In the records that follow, find each line with "product" and pull it out.

--------

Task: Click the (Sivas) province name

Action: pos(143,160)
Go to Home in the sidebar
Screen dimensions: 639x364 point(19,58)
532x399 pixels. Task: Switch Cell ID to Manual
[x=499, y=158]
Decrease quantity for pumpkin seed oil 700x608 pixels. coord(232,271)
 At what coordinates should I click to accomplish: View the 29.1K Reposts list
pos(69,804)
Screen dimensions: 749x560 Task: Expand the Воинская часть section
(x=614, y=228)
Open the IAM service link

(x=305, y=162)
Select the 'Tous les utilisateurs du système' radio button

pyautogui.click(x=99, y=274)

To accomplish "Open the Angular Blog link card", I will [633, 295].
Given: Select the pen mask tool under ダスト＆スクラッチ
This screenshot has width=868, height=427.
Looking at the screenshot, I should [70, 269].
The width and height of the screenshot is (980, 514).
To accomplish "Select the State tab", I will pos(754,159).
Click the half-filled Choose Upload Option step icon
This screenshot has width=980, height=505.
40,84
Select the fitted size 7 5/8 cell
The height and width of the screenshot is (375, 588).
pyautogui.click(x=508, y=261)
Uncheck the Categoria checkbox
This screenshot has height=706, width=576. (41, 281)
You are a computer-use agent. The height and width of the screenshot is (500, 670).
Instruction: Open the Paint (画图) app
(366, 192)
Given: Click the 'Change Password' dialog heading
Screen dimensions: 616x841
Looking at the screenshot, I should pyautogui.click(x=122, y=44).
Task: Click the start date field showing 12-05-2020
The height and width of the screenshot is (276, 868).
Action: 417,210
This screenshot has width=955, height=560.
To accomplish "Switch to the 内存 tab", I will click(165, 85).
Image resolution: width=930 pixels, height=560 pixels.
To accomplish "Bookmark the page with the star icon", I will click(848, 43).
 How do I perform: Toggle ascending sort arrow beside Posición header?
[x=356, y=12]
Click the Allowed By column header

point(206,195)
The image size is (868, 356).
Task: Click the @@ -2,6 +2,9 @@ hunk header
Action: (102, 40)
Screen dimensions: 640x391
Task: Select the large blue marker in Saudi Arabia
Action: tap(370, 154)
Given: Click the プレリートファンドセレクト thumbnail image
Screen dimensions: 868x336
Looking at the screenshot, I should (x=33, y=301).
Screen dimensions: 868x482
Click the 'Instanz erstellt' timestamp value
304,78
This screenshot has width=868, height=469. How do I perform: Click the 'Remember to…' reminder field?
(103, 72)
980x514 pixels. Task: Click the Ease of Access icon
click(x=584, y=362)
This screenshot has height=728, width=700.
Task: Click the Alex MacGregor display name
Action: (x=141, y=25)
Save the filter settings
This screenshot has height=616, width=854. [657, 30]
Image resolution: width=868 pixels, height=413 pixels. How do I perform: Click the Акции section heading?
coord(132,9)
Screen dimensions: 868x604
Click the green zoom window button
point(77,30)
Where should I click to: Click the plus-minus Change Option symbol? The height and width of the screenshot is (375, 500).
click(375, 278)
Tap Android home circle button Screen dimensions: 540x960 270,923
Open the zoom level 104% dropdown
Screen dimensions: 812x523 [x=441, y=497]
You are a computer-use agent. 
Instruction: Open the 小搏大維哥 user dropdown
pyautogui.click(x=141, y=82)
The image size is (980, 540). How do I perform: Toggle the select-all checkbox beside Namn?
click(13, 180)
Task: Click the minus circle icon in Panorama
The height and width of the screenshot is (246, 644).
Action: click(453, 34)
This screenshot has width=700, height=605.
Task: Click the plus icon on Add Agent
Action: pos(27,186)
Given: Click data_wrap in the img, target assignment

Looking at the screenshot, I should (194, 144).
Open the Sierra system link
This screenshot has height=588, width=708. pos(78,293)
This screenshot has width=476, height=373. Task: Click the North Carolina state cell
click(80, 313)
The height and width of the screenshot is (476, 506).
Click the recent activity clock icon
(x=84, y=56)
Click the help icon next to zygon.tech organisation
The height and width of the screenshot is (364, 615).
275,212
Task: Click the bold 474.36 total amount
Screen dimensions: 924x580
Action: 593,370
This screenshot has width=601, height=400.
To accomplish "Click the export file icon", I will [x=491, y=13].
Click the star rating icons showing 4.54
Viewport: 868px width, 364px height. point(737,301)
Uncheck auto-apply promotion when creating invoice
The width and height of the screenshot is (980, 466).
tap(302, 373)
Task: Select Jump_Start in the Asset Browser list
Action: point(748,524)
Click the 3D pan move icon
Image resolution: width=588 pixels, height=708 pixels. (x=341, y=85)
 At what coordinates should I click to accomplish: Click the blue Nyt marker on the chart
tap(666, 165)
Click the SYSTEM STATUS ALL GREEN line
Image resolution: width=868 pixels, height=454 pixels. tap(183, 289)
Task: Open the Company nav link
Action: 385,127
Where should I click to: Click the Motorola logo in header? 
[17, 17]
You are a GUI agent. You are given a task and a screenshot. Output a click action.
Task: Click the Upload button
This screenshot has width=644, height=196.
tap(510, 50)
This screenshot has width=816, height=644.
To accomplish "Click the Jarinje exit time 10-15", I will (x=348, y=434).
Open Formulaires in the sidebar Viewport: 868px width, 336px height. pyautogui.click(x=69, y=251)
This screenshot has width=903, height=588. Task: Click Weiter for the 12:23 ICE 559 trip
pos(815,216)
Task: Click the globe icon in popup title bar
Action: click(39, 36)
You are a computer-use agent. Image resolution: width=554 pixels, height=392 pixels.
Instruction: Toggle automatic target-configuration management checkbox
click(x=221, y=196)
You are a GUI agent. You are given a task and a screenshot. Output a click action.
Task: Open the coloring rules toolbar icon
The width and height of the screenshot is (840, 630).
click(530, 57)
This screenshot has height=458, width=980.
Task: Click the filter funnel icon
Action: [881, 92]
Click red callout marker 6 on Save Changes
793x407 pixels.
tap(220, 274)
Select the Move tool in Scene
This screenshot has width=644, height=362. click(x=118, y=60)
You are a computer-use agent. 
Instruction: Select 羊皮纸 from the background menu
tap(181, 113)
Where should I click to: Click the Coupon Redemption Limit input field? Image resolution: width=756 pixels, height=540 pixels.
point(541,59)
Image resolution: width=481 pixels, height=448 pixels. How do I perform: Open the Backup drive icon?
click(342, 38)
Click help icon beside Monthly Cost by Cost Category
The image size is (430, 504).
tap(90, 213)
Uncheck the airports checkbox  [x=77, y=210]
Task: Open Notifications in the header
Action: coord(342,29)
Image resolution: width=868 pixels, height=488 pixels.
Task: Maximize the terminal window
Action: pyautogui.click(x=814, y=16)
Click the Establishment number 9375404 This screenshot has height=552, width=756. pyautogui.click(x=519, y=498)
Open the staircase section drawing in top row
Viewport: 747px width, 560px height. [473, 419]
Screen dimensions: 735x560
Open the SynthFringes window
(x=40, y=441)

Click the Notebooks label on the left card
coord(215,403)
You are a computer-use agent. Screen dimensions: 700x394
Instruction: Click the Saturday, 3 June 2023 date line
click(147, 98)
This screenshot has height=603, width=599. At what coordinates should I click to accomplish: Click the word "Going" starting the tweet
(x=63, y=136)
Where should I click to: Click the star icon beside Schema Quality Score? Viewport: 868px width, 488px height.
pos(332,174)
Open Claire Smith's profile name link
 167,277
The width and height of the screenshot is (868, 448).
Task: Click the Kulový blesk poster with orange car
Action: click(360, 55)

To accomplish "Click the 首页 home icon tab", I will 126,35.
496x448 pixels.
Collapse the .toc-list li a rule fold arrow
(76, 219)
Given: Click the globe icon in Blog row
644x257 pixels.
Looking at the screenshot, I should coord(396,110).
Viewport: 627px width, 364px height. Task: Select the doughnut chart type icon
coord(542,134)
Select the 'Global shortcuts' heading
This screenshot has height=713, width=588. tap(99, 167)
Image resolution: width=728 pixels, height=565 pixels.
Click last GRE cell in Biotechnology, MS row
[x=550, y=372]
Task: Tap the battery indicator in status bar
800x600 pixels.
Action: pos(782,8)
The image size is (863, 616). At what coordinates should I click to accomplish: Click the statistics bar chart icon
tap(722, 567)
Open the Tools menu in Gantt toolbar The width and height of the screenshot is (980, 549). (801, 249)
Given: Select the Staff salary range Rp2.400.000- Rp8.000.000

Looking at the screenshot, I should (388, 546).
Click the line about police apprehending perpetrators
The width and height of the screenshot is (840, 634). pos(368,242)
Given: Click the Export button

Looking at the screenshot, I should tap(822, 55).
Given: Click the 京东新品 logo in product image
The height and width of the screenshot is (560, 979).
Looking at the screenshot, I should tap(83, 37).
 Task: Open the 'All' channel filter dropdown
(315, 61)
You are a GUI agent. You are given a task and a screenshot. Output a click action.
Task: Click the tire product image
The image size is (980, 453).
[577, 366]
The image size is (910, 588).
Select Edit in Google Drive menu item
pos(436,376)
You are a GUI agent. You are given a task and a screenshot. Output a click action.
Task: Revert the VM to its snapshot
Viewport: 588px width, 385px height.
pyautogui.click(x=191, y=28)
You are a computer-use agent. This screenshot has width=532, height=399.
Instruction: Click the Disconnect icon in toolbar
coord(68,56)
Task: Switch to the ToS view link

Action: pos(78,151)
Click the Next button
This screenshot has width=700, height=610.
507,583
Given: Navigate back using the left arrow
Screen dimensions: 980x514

--------

### Exercise output
Given: Click the 京东新品 logo in product image
Task: Click the tire product image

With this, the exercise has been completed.